Apache2 on Mac OS X Leopard
With Mac OS X being based on *nix you have access to all of the standard goodies that you'd expect from your Linux distribution of choice. Apache 2.2.9 is included with Leopard 10.5.6. If you'd like to configure a virtual host open up /private/etc/apache2/extra/httpd-vhosts.conf and use the following for a template:
<VirtualHost *:80>
ServerName journal
DocumentRoot "/Users/alistair/Zend/workspaces/DefaultWorkspace/journal/public"

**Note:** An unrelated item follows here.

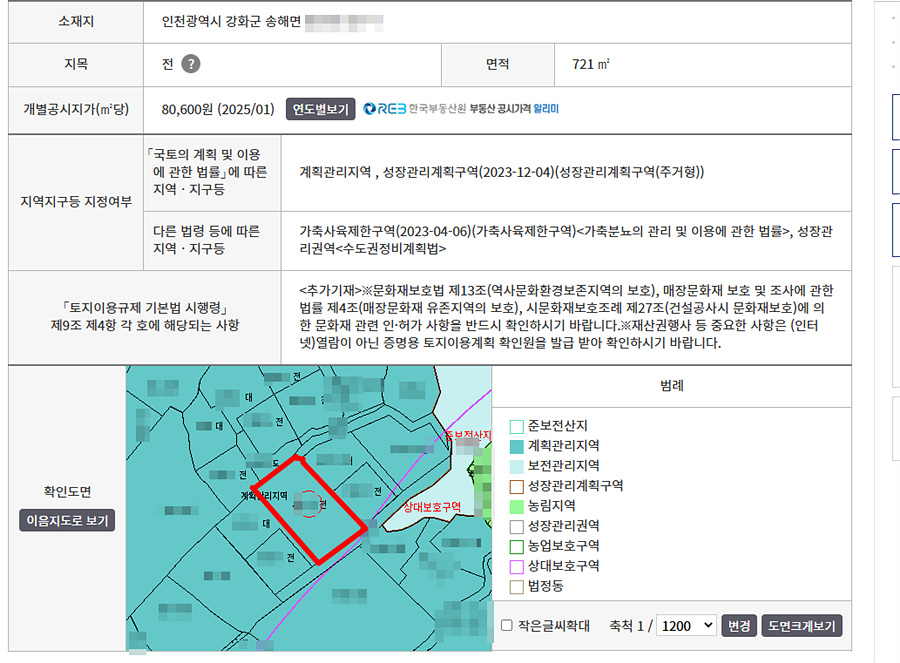Click the 농림지역 green legend swatch
This screenshot has width=900, height=663.
[x=517, y=506]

<directory "/Users/alistair/Zend/workspaces/DefaultWorkspace/journal/public">
Options Indexes MultiViews Includes FollowSymLinks
AllowOverride All
Order allow,deny
allow from all
</directory>
</VirtualHost>
It's the AllowOverride All that enables .htaccess support
The important bit here is the
SSL Access
Enabling SSL access can be done with the following steps:
1 - Generate a server key
openssl genrsa -des3 -out server.key 4096
2 - Create a certificate signing request with the server key
openssl req -new -key server.key -out server.csr
3 - Sign the certificate signing request
openssl x509 -req -days 365 -in server.csr -signkey server.key -out server.crt
4 - Remove the password from server.key
openssl rsa -in server.key -out server.key.insecure
mv server.key server.key.secure
mv server.key.insecure server.key
Now copy server.crt and server.key into /private/etc/apache2/ Open up httpd.conf and remove the # from Include /private/etc/apache2/extra/httpd-ssl.conf
Restart!
Use Apache virtual hosts outside the Sites folder
1 - Set up your virtual host with ~/Documents/any/sub/folder/ as the document root.
2 - Add yourself to the www group: sudo dscl localhost append /Local/Default/Groups/www GroupMembership _username_ -- replace _username_ with your user's short username.